This is how prepared APAC countries are for automation
Automation is growing and some countries are more prepared to introduce it than others. Image: REUTERS/Carlos Osorio
- Deloitte has released a report showing how prepared countries in the APAC region are for the challenges of workplace automation.
- Australia is the most prepared, with a score of 72%, while countries such as India (44%) and Pakistan (40%) are the least prepared.
- India, Bangladesh and Pakistan have a high level of employment in sectors such as agriculture, mining and construction, which are likely to face severe future disruption due to automation.
A recent report by Deloitte shows that South Asian countries are the least prepared in the APAC region for the upcoming challenges of workplace automation.
India scored only 44 percent out of 100 percent in the ranking that considered innovation potential, business environment, workers' education levels and social safety nets. Bangladesh and Pakistan scored even lower at 41 percent and 40 percent, respectively. The latter two countries were named most at risk for the challenges of automation in agriculture, mining, construction, logistics and manufacturing. Like India, Bangladesh and Pakistan have a high level of employment in these sectors which are likely to face severe disruptions due to automation in the future. The report also states that 60 percent of Bangladeshi garment workers could become unemployed by 2030 due to automation.
Employment in sectors more insulated from automation, like education, administration or finance, remains low in South Asia. Since the report also considered workers’ ability to upskill or be compensated if they lost their job, South Asian countries lost even more points.
Australia and Singapore unsurprisingly were best set up for the automated future. Despite getting good marks from the report in terms of progress of automation and worker training, Japan and South Korea scored somewhat lower at 69 percent and 66 percent preparedness. Especially Korea lost points on the social aspects of aiding workers affected in the transition.

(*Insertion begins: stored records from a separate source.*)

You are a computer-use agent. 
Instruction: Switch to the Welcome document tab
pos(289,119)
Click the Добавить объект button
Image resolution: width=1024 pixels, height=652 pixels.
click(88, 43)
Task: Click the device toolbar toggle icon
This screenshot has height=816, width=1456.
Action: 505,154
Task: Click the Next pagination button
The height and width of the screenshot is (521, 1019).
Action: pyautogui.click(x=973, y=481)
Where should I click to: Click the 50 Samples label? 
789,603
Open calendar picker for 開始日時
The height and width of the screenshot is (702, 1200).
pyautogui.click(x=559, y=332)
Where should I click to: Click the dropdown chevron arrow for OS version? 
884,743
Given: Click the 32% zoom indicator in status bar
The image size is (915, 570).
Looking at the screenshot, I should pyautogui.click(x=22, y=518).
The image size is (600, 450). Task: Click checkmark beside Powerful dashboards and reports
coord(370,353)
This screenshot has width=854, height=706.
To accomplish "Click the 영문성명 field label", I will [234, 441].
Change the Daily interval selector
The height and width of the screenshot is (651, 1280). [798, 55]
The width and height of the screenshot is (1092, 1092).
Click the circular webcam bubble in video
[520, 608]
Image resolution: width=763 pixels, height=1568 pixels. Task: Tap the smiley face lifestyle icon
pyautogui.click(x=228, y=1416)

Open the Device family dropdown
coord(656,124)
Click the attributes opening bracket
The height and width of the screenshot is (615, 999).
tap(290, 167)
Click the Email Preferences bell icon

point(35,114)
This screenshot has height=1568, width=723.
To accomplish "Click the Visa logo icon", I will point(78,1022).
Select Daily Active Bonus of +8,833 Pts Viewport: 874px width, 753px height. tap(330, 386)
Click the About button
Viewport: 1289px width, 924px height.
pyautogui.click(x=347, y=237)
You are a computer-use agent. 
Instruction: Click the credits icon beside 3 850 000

The Philippines scored 56 percent, behind Thailand, but ahead of Indonesia and Vietnam. According to the report, existing corporate training programs and the willingness to re-skill were giving the country an edge, while high employment in agriculture, low R&D spending and low rates of internet users were making it vulnerable to the negative effects of workplace automation. Deloitte also pointed out that the minimum time it takes to register a business in the Philippines was stifling innovation. At 33 days, starting a business took the longest in the country out of all twelve nations surveyed.